Hello guys,

After much consideration, I have finally decided to get the story, The Five That Changed, a rewrite. Now to explain myself: it is a personal choice, due to me not being able to keep up with the demand of long chapters and short chapters being a weird change to the original. More importantly, I, like W.O.T.D, was too easy on the protagonist. I feel that the transition from kid to hero should have been more developed and frustrating, whereas I based the premise of my story on Super Eds, while I have succeeded in doing what I intended as going further than NintendoNut1, I preferably feel that even that may have been too easy. They were pushed and forced to adapt to their powers, but this time around, I think that maybe it could be different and this is where this story will come into play and definitely stand out, to me.

I hope you all do enjoy this story. I really do. So, without further ado, I present you the first chapter of the new series:

Being Heroes

Chapter I: Ed

"Heroes wear capes and tights,"Ed thought. But today, as he walked in the drizzling night of First City, he wore dark jeans, black running shoes, his green leather jacket shinning from the rain that stuck. IT was zipped up, hiding his plain red shirt. His hair was shaved and ginger and his dark orange, rather peculiar color, eyes were tired yet full of purpose. His twenty year old features gave his seventeen self a mannish look.

His feet lightly tapped against the sidewalk as he made it to his destination: the Pub. Despite being underage, he was let in the bar with no complaints from the bartender; he was a regular.

"Hey Daniel," Ed said taking a seat on a stool next to a man with his head down and drink up in his left hand. He spared a small glance of pity before he continued his dialogue. "the usual please."

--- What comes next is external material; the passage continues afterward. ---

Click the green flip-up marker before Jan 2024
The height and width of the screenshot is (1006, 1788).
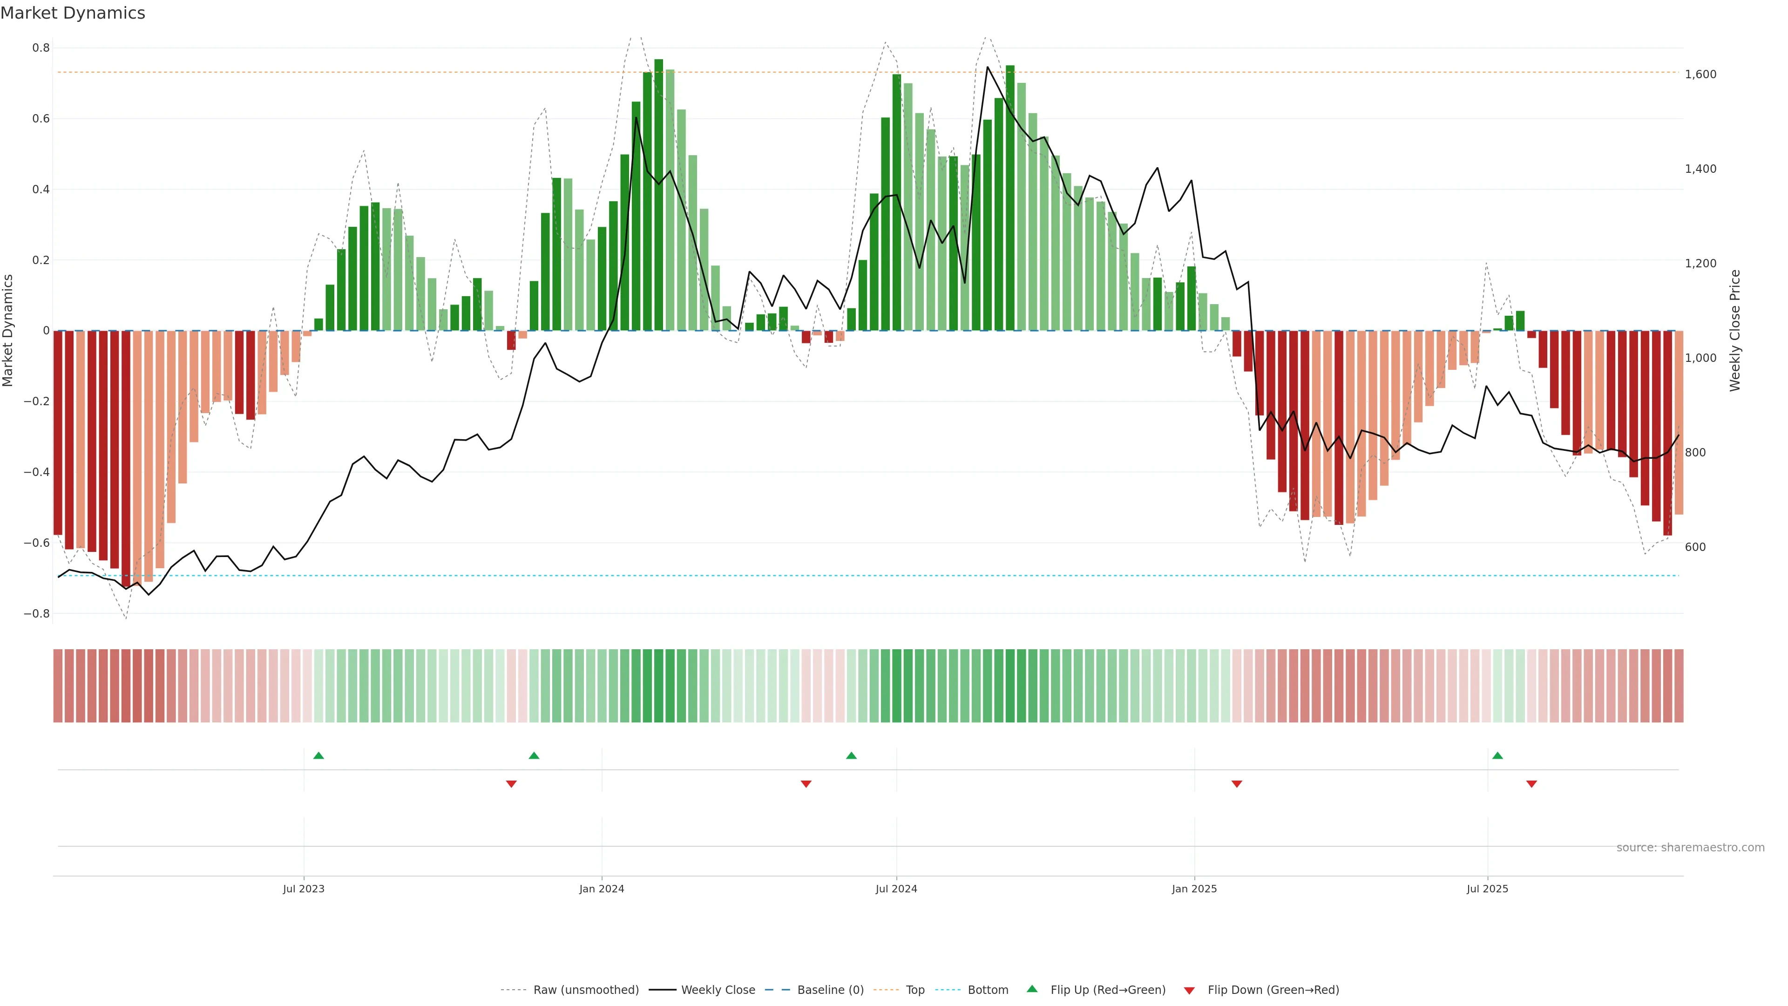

The funny thing, Ed thought, was that he didn't even drink alcohol; it was bad for him. Really bad. Had unforeseen effects to his body. The usual was a Dr. Pepper, Pepsi, Coke, mixed with a little bit of vanilla, crumbled mint leaves, and dash of salt; blended, then shaken with the ice. It resembled beer in a sense of the foam coming to the very top, but the blend of flavor in the drink was nothing like alcohol. To Ed, it was better.

"Heroes don't drink," Ed repeated in his head as he smiled and drunk his usual.

"How you been doing Ed? Haven't seen you in the last couple of days." Daniel was a black man, think and a bald head and grey shirt wrinkled at the top and cargo pants. He was simply twenty-six, a lot of life left in him.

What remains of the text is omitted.